## Work instructions
Starting at the line that contains "Given: Click the green printer icon" and ending at the line that contains "1280x720 pixels.", the lines below are to be given again exactly, with nothing added.

## Provided information
━━━━━━
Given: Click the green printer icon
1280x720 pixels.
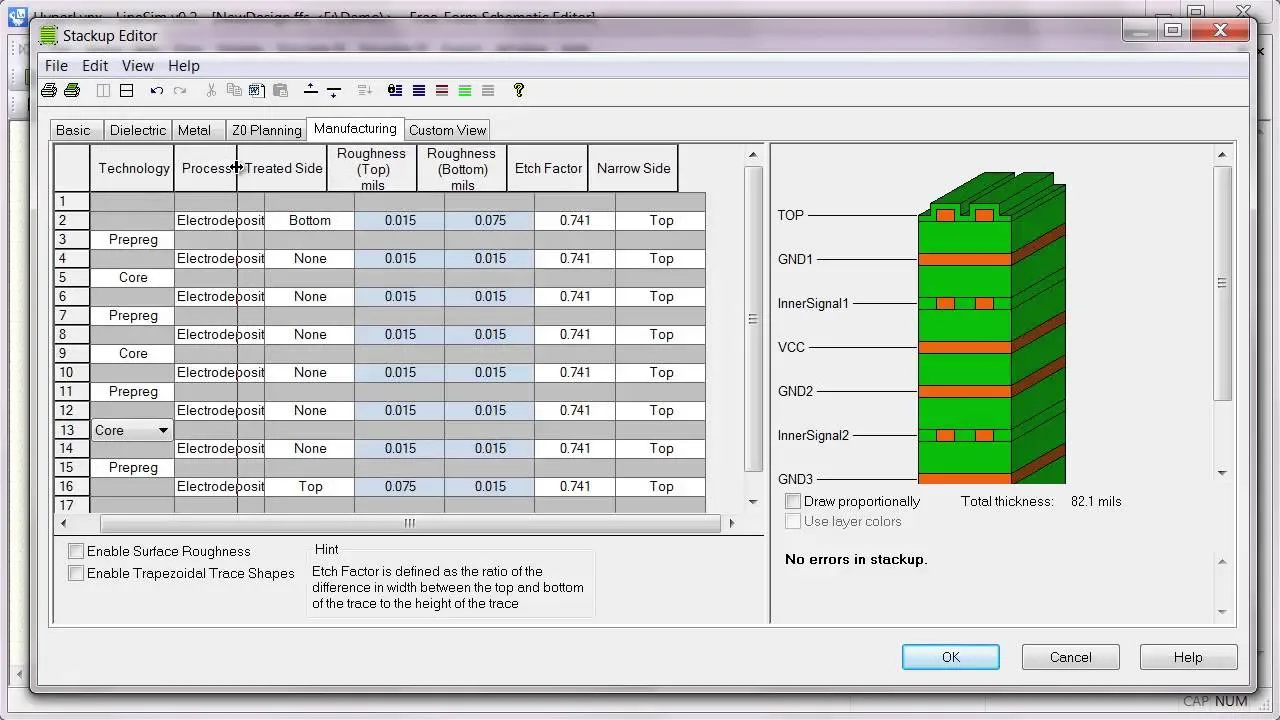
━━━━━━
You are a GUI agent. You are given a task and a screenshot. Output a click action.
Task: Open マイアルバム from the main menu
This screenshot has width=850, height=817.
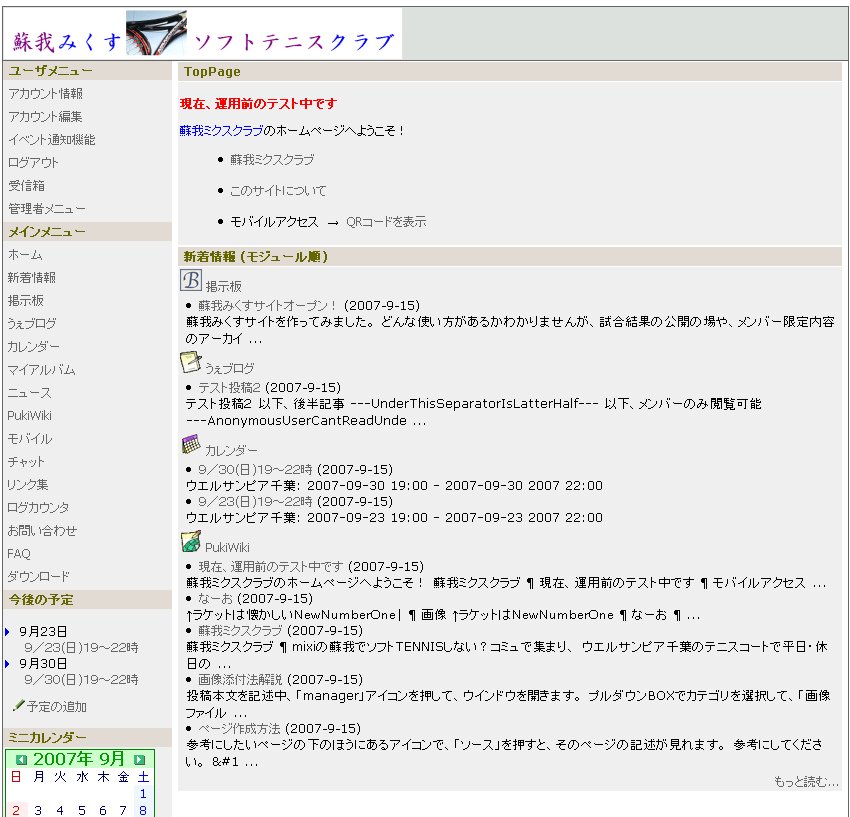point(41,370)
━━━━━━
## Exercise result
Given: Click the green printer icon
1280x720 pixels.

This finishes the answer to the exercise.